Preparation is the key to success. Anything you can do ahead of time to make it easier for yourself to exercise in the moment can help. Try laying out your clothes for your morning workout the night before, or even sleeping in your workout clothes like Kim Kendrick in Albany, New York does, so you’re ready for exercise as soon as you wake up.
“I usually work out right after work, so on those days, I wear a sports bra and workout tank under my regular clothes, so all I need to change are my pants and shoes,” says Kelly Lynch, who also lives in Albany, New York.
While prepping any necessary gear is helpful, so is staying fueled. “I prep all my meals for the week on Sunday with a meal plan, and that includes pre- and post-workout ones,” says Marisa Caprera in Schenectady, New York. You can also plan your workouts for the week in advance, and schedule them right on your calendar, so you’ll be more likely to stick to the plan.
The Great Outdoors
Many people get into an exercise rut because they’re tired of doing the same old routine. Feel free to mix it up, which may mean getting out of the gym or your home and being active elsewhere.
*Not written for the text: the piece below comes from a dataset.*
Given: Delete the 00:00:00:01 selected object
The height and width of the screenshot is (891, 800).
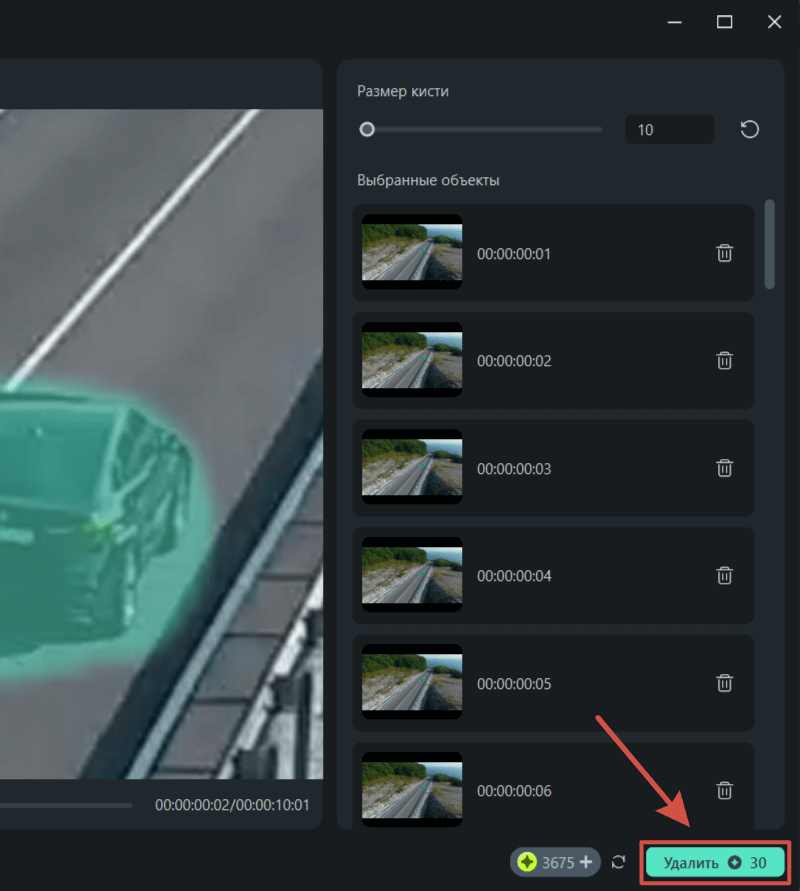Looking at the screenshot, I should tap(725, 253).
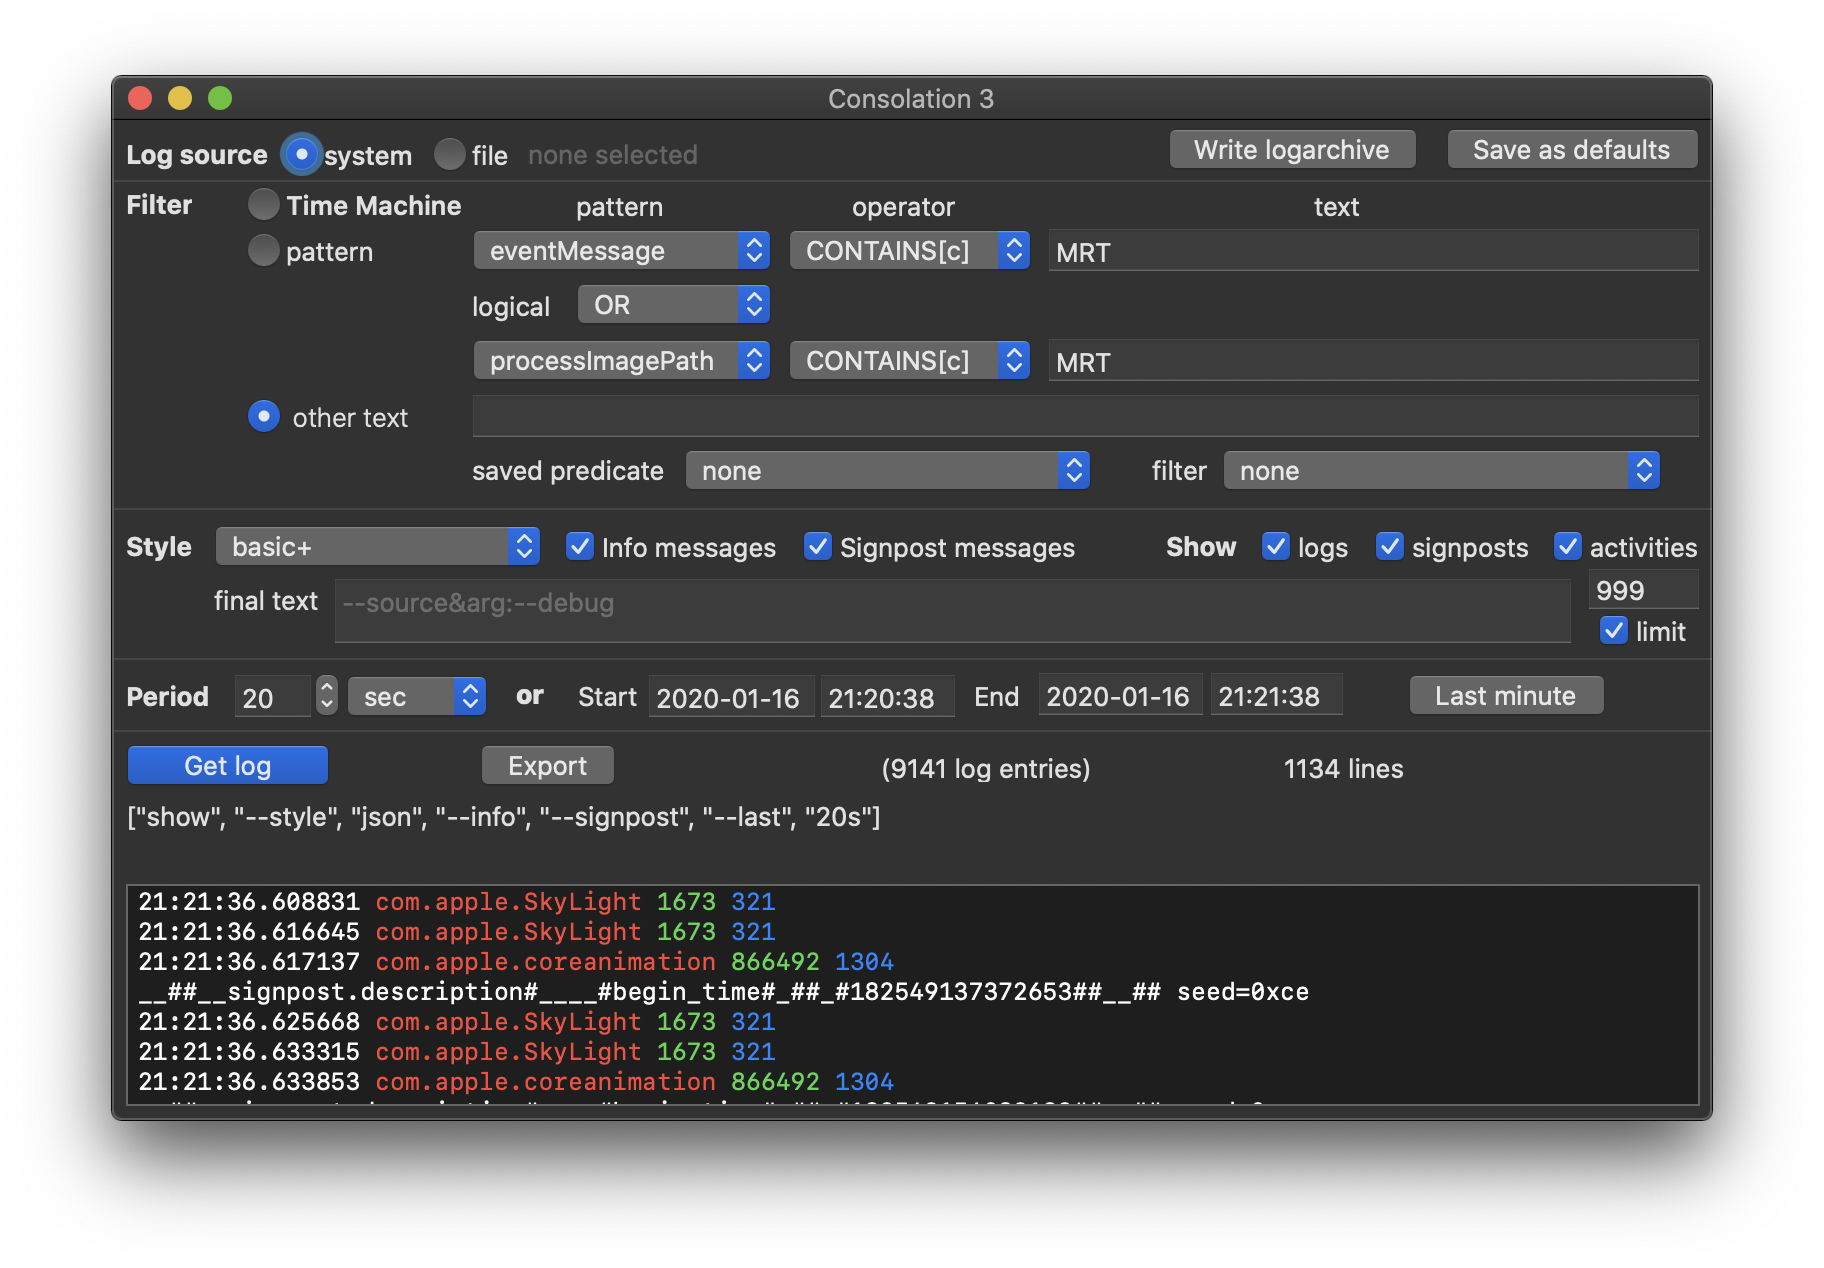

“Hike with your pup, explore a nature trail, ride a bike to your favorite destination, or go for a jog on the beach,” suggests Ballard. “Exercise can happen anywhere!”
Elizabeth DeRobertis, a registered dietitian in Scarsdale, New York, agrees that spending quality time with a pet can be a huge motivator. “So many of my patients have adopted dogs during the pandemic and increased their steps automatically!” she says. “It’s a great way to feel less isolated, get a new companion, and get more exercise in an enjoyable way.”
Money can be a huge motivator. DeRobertis says there are a number of fitness apps that literally pay you to stay on track. “StepBet, Sweatcoin, and myWalgreens Health Goals are just a few options,” she says.
You may also be inspired to stick with your workouts if you’re raising money for charity, so sign up for a 5K fundraiser, suggests Ballard. “It’s like a double way to feel good: doing something for yourself, as well as for others.”
A workout buddy can help hold you accountable for showing up for walks, runs, or fitness classes. If you’re social distancing, you may have to find more creative ways to stay in touch, such as video calls. Amber Browning-Coyle in New York City says if she didn’t have her daily FaceTime date with a friend, she’d never commit to hopping on her Peloton bike. “It doesn’t matter if you’re in a different state, just set a time and schedule a date with a friend to simultaneously exercise and catch up,” suggests DeRobertis. “You can both go for a walk outside, or even walk the mall.” Spending time with a friend may make the whole workout feel more enjoyable and help make the time go faster.
Aimee Majoros-Cook in Salem, New York, says she works out solo, but texts a friend each and every day to share what she’s done. “I’m so excited to share my workouts with her, that it makes me want to do even more the next day,” says Majoros-Cook.
Don’t have a friend who wants to commit? You may consider paying for a Zoom or in-person session with a personal trainer once a week, which is also a great way to stay on track.
Watching our favorite shows on the various streaming services is now commonplace, but it doesn’t have to happen while sitting on your couch. “I reward myself with the treat of watching trashy TV shows while working out. It’s something I look forward to,” says New York City Yoga Instructor Crystal Fenton.
“In my opinion, if you have time to watch TV, you have time to work out,” agrees DeRobertis. “So, by combining the two, you’ll make sure it gets done.” She suggests stashing workout gear, like small weights or exercise bands, next to or near the TV, so it’s ready to go whenever you are.